• _Problem description_
Copy out precisely the lines of the material that follows, beginning with the line containing "You are a computer-use agent. 1396x1047" and ending with its last line; exclude pictures.

• _Provided material_
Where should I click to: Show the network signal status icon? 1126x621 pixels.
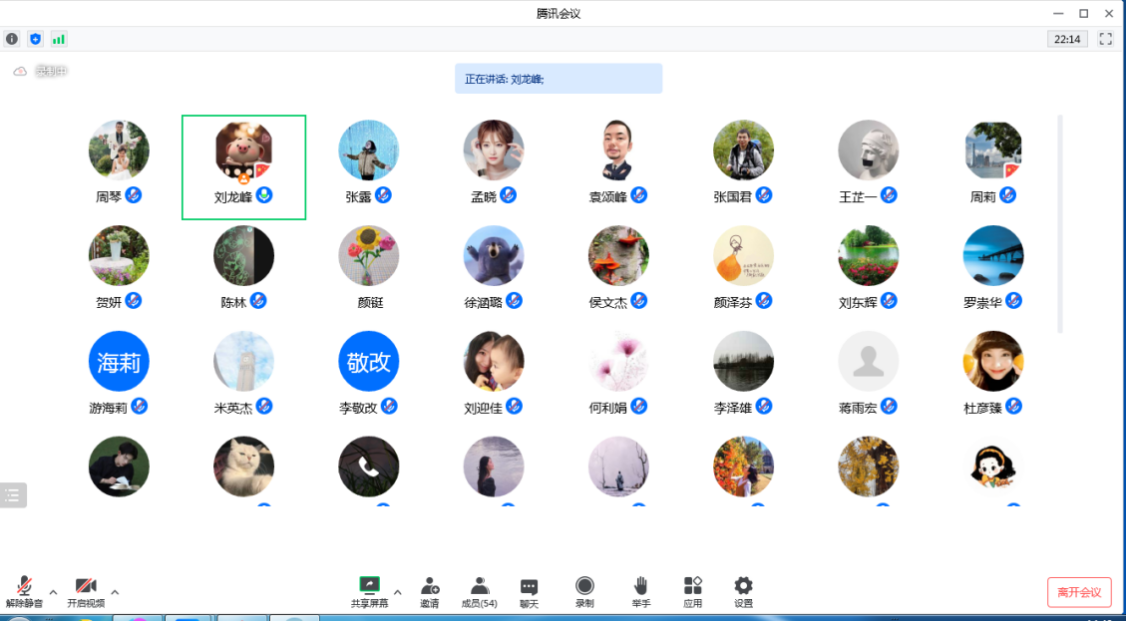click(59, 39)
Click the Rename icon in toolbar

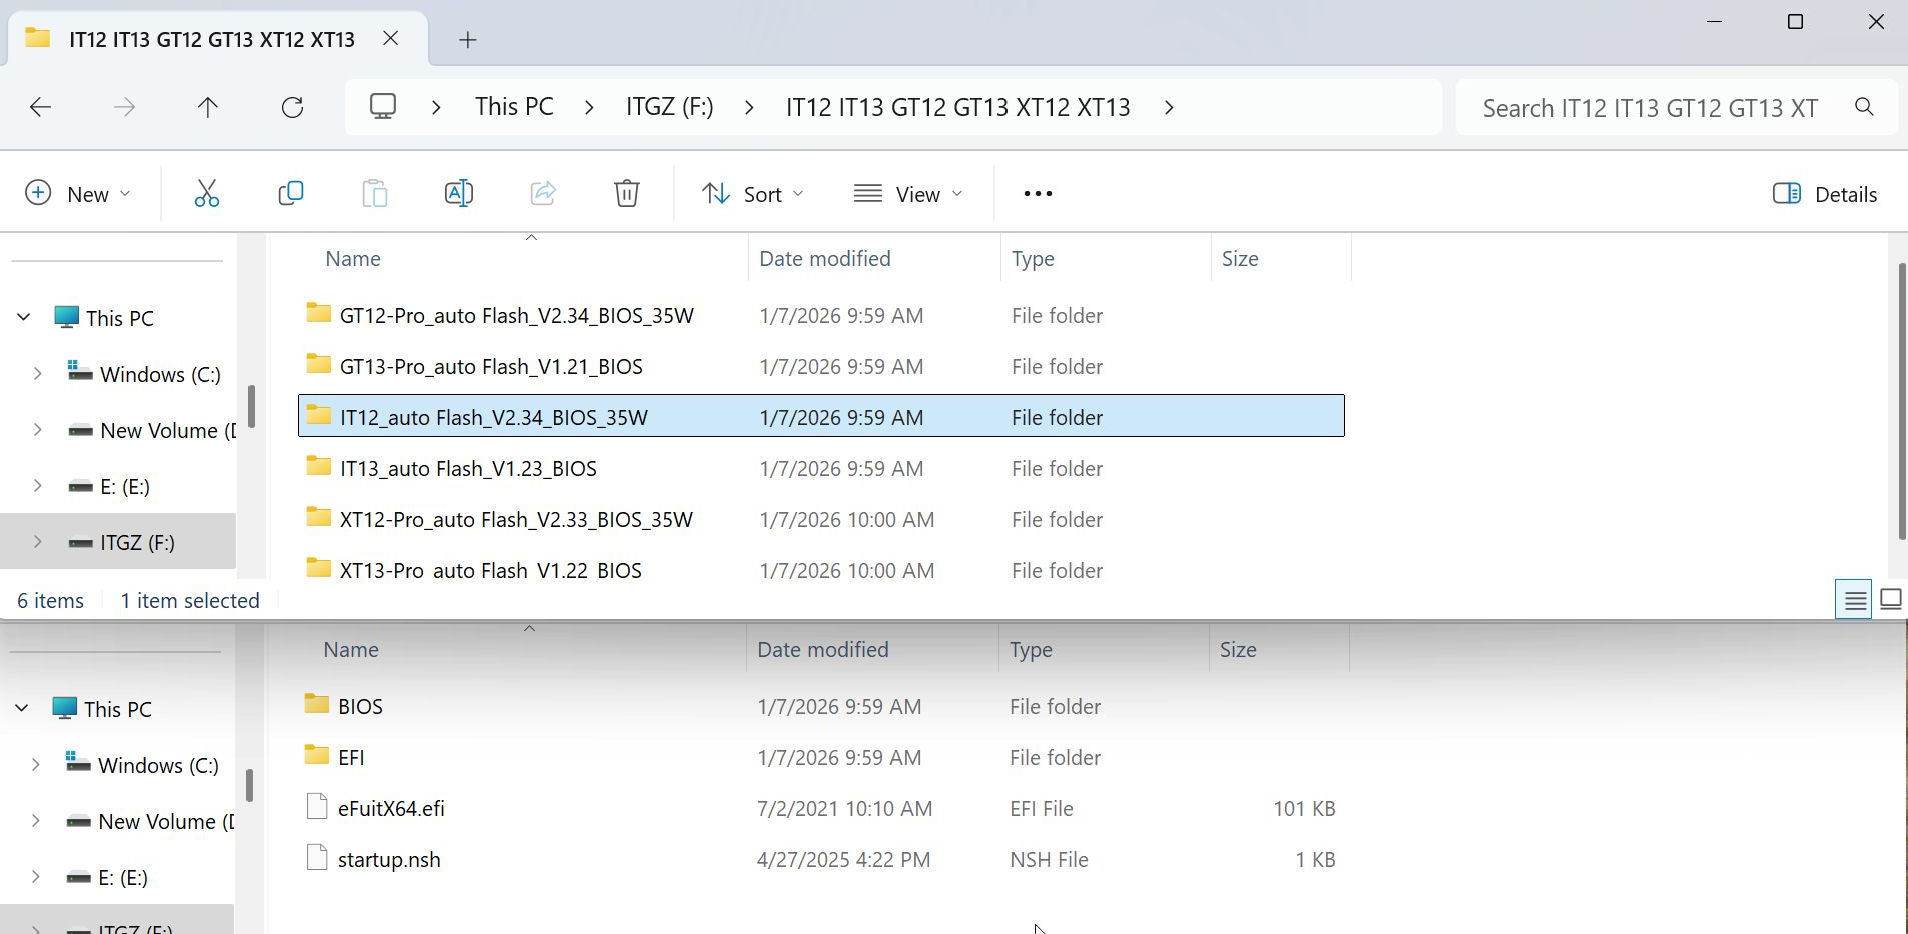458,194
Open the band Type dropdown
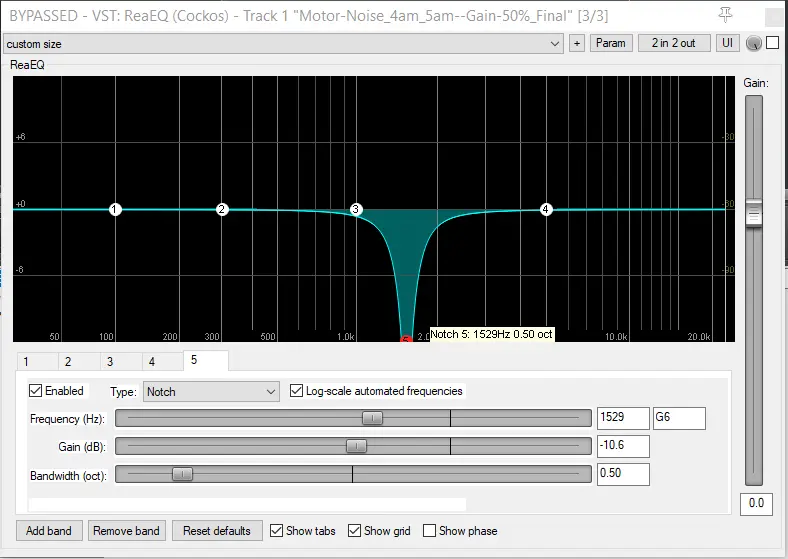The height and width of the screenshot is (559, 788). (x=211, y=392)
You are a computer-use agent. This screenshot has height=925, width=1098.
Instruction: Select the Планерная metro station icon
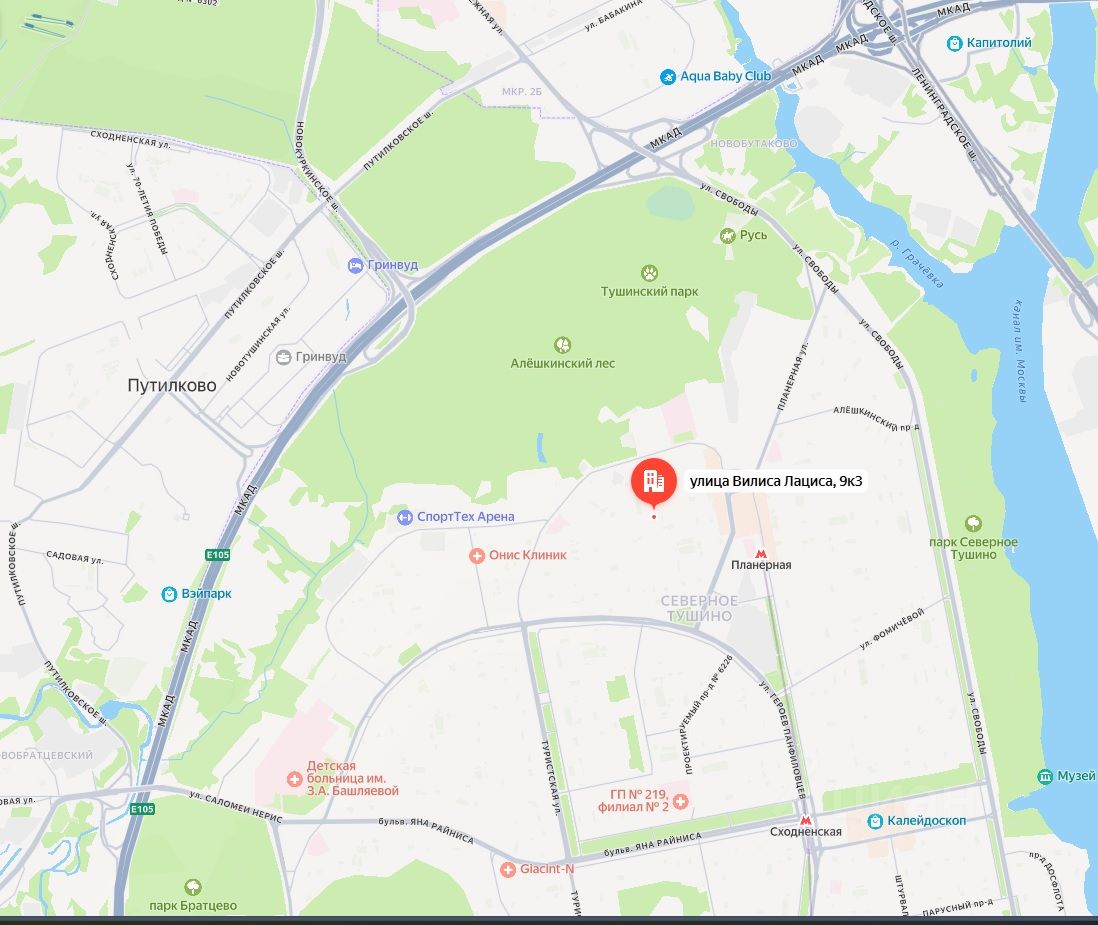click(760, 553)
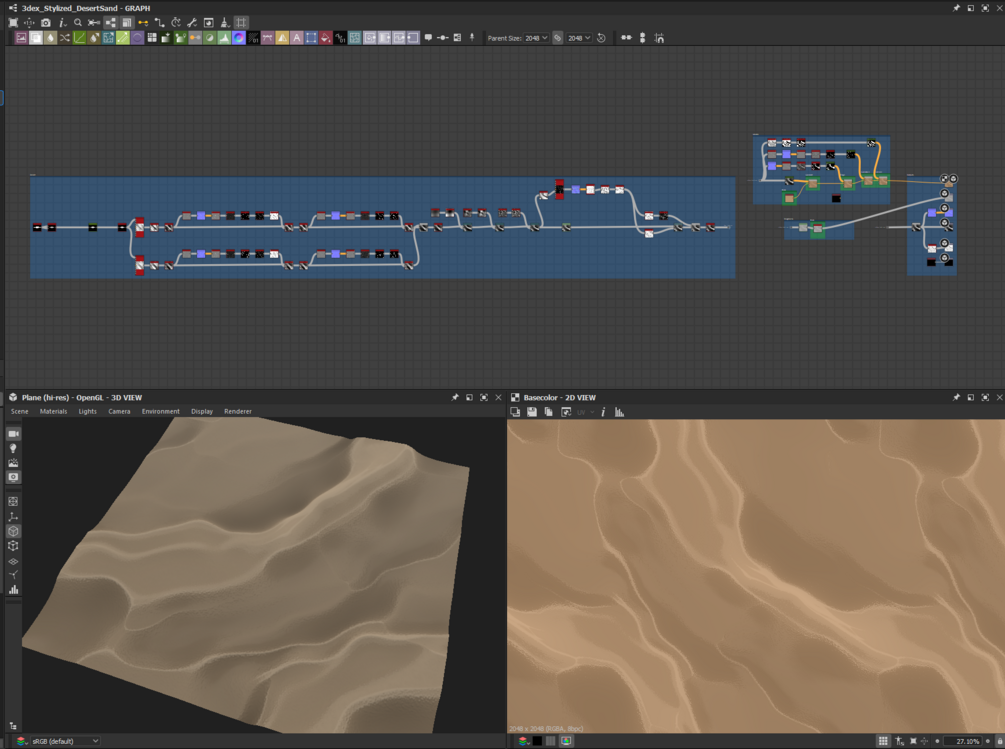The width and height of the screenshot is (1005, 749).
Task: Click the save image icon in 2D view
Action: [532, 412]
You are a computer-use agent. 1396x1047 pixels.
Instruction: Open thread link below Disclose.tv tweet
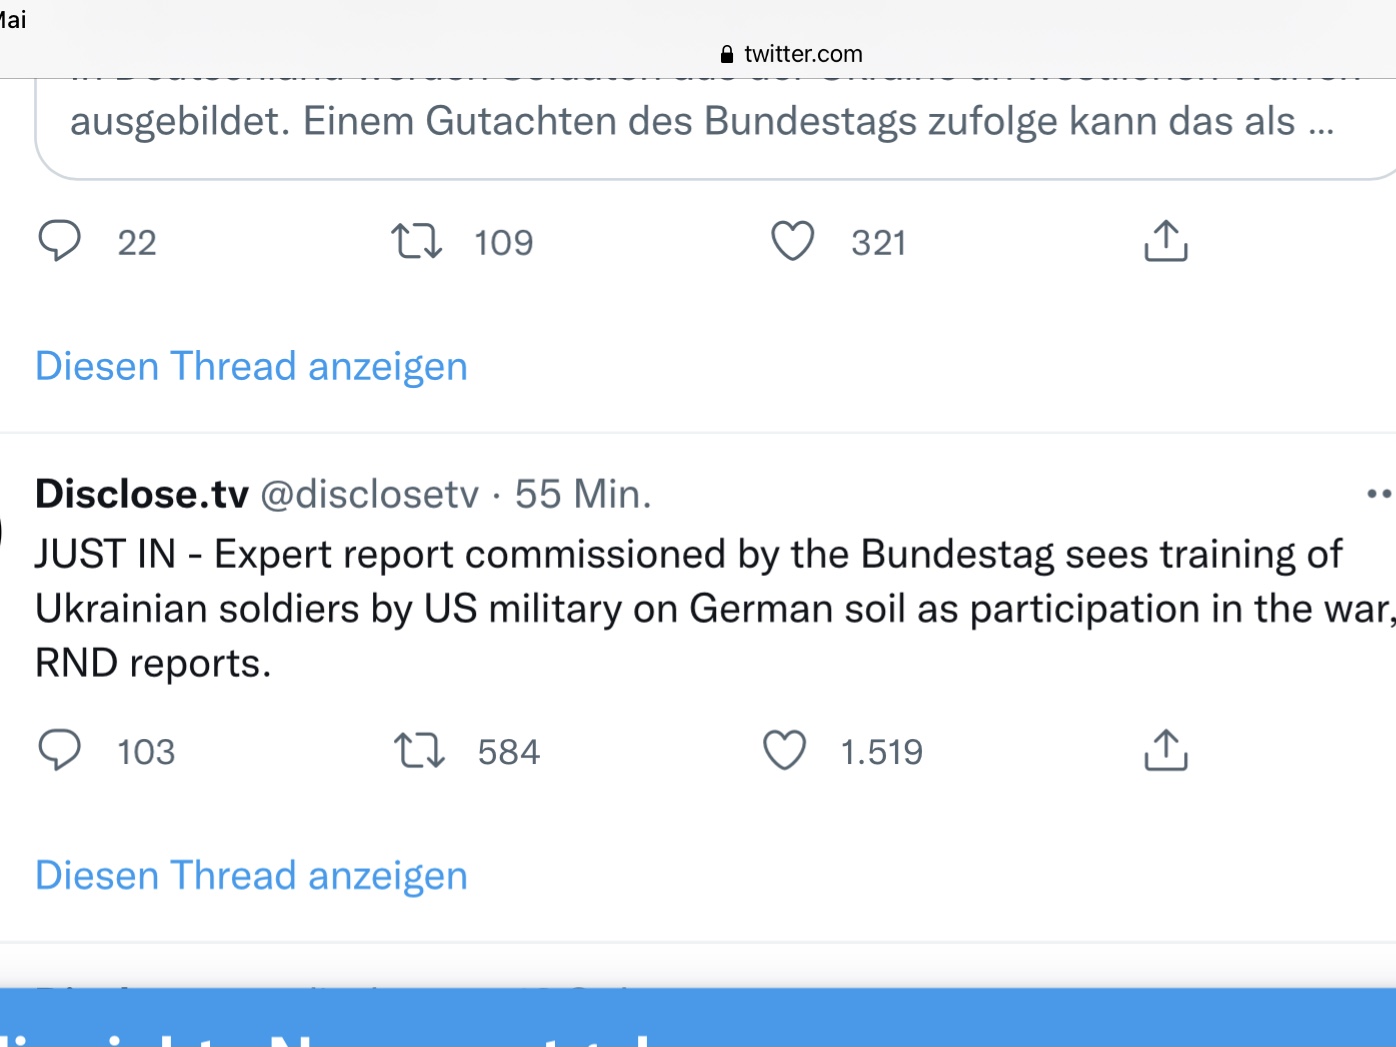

• _Reply_
You are a computer-use agent. 1396x1047 pixels.
Instruction: Open thread link below Disclose.tv tweet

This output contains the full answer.